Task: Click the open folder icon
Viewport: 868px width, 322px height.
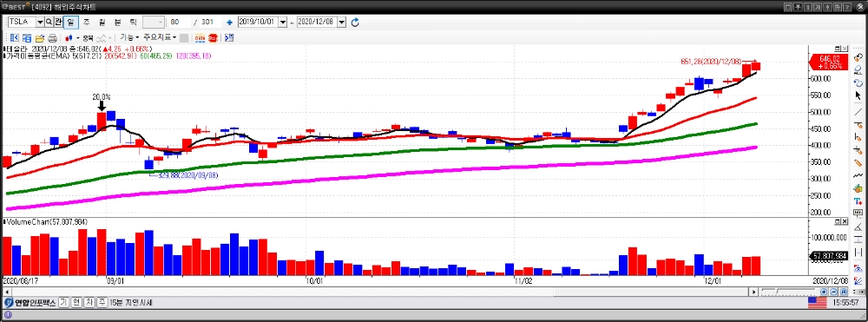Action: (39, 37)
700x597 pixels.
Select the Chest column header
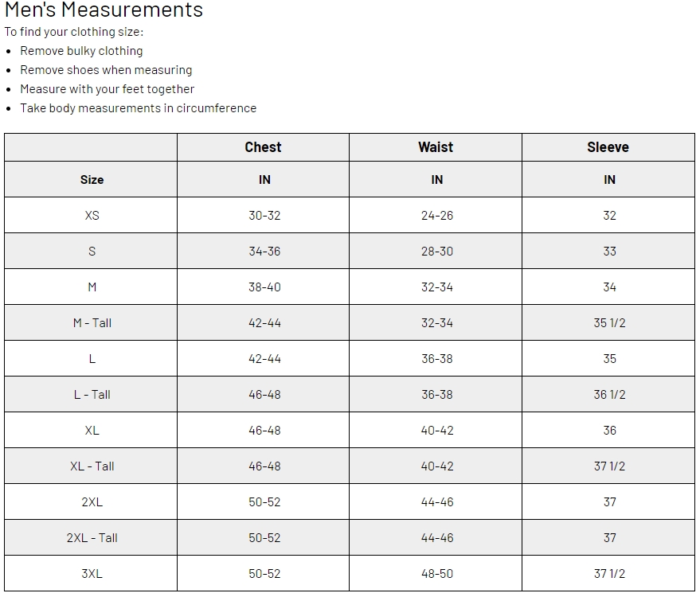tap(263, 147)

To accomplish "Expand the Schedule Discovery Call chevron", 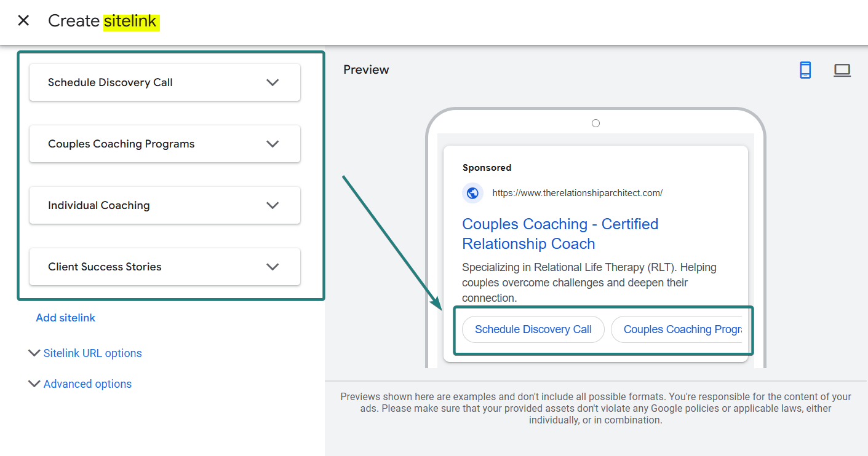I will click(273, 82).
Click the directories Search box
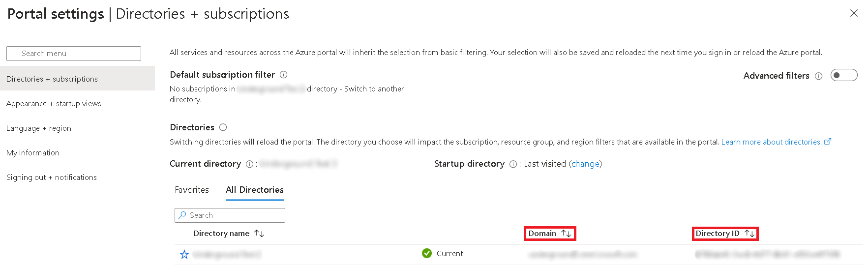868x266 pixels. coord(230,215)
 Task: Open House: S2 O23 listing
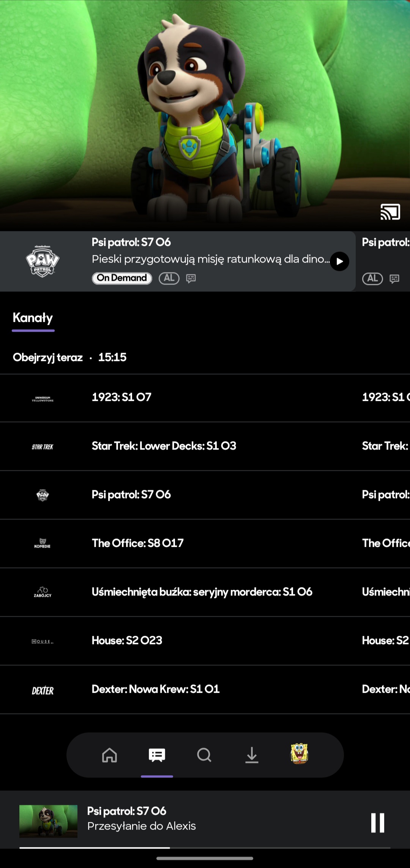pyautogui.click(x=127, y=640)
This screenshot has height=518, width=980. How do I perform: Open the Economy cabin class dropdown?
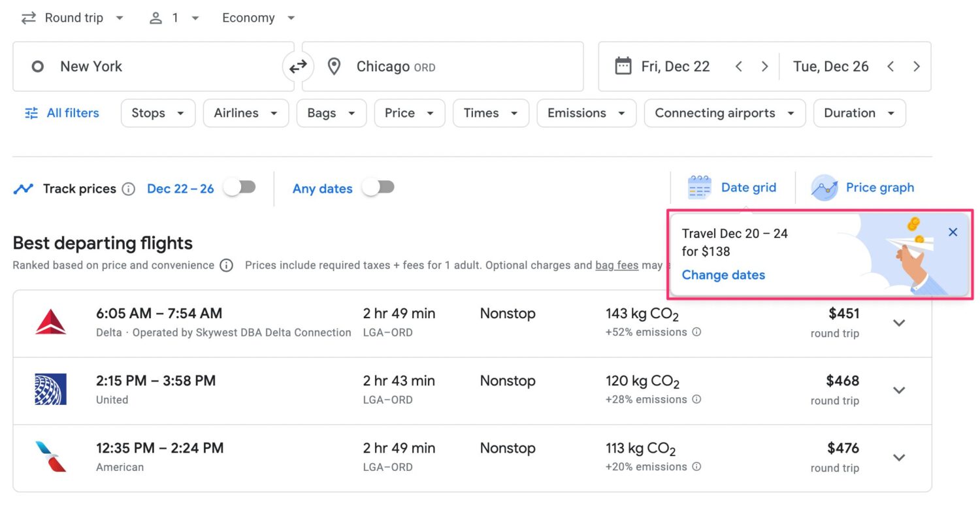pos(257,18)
********************
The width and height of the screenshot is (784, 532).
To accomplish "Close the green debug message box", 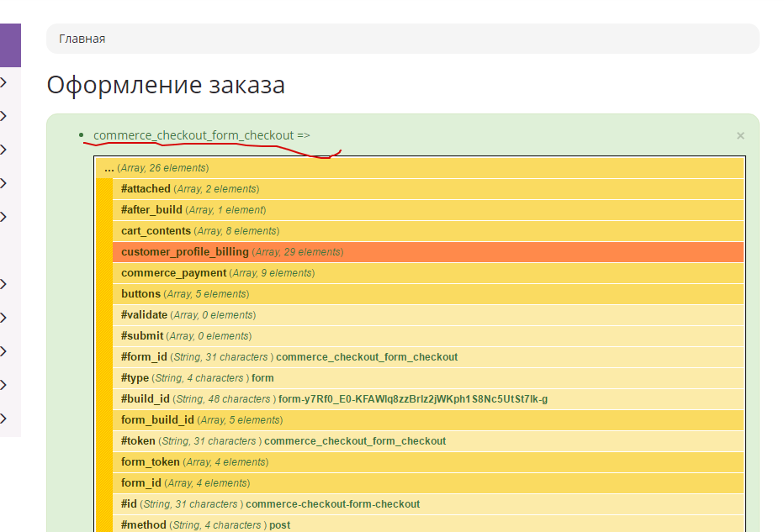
********************
#### AIM OF THE EXERCISE
Starting at the line containing "The width and" and stopping at the line containing "the green debug", output every line above exactly, both ends included, with pictures omitted.

#### PROBLEM SOLUTION
The width and height of the screenshot is (784, 532).
To accomplish "Close the green debug message box", 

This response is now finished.